Dentre os muitos sambas bons que tem a Beija-Flor, um dos meus preferidos é o que conduziu a escola no desfile campeão de 2007 - composição de Claudio Russo, J. Veloso, Gilson Dr. e Carlinhos do Detran -, do qual destaco um belíssimo trecho: "Agoyê, o mundo deve o perdão/ A quem sangrou pela história/ Áfricas de lutas e de glórias".
Por ser de lutas e glórias, em 25 de maio a África é celebrada. O dia foi escolhido devido à criação da Organização da Unidade Africana (OUA) na Etiópia, na data de 25 de maio de 1963, a fim de defender e emancipar o continente. Nove anos depois, foi decidido pela ONU que esse passaria a ser o dia da África. E o trecho do samba da escola nilopolitana assim se confirma, já que a celebração é uma forma de resgatar a memória dessa luta pela independência a partir do combate à colonização europeia e ao Apartheid.

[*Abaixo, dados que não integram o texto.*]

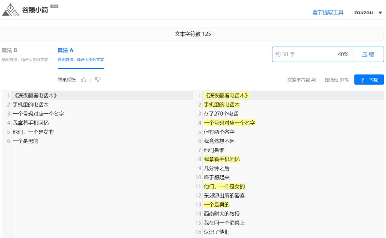Click the document icon inside the 下载 button

tap(362, 80)
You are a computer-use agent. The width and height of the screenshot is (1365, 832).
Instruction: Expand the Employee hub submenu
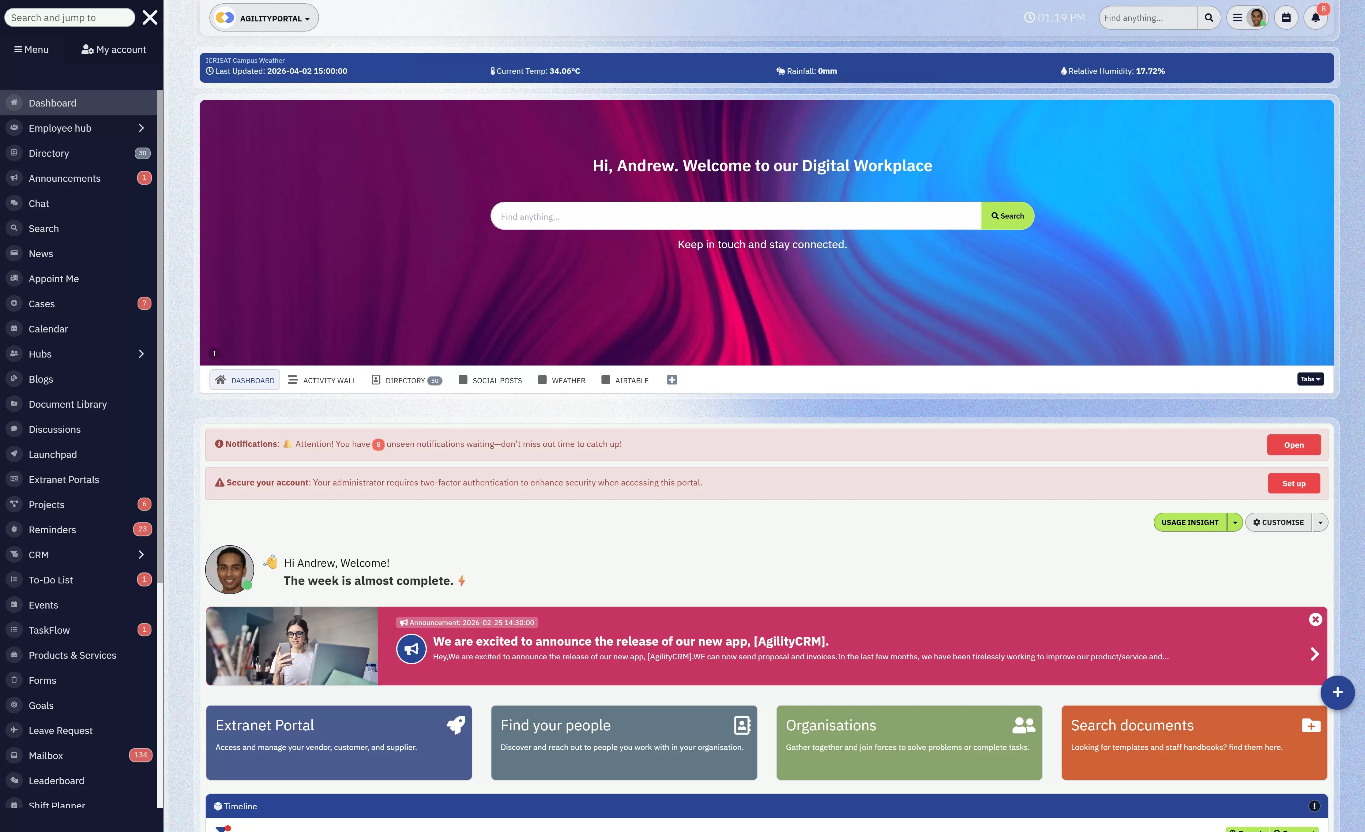click(x=140, y=128)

Sábado passado, portanto 25 de maio de 2019, um evento comemorando o aniversário de Madureira acabou se tornando, para mim e para todos os que se reuniram na Arena Carioca Fernando Torres, no Parque Madureira, também a comemoração do Dia da África. Uma roda de samba que tem Nei Lopes e Zé Luiz do Império como convidados, além de ser coisa fina, sinhá, une a resistência do samba - desde sempre atacado pelos mesmos que naturalizam a absurda depredação de terreiros - e a identidade negra que os dois representam. Cantando "Morrendo de saudade", "E eu não fui convidado", "Malandros maneiros" e "Senhora liberdade", pareciam ter transformado a roda numa aula em que a didática se revelou no batuque, na criança que bateu palma, nas vozes que cantaram como se expulsassem as agonias que muitas vezes pesam a vida.

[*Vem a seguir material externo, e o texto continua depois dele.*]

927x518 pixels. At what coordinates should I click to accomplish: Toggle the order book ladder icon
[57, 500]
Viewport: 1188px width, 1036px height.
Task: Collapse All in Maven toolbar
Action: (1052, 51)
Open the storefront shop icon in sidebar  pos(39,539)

E os termos "aula" e "didática" me levam a um educador profundamente comprometido com uma Educação emancipatória, inclusiva e libertária, sendo por isso mesmo odiado por aqueles que se interessam apenas pela manutenção da desigualdade, que não emancipa, não inclui e não liberta. Paulo Freire, no livro Cartas a Guiné-Bissau: registro de uma experiência em processo, fala da sua relação com a África: "Meu primeiro contato com a África não se deu, porém, com a Guiné-Bissau, mas com a Tanzânia, com a qual me sinto, por vários motivos, estreitamente ligado. Faço esta referência para sublinhar quão importante foi, para mim, pisar pela primeira vez o chão africano e sentir-me nele como quem voltava e não como quem chegava".
Ainda comentando essa relação, ele detalha a admiração por uma "cultura que os colonizadores não conseguiram matar, por mais que se esforçassem para fazê-lo". A resistência, a luta movida pela indignação e pela ancestralidade, o drible na morte fazem com que a África seja o baobá de um Brasil avesso ao de hoje. No Dia da África, e em tantos outros, é preciso lembrar as negras e os negros que nos ensinaram e nos ensinam a lutar por liberdade.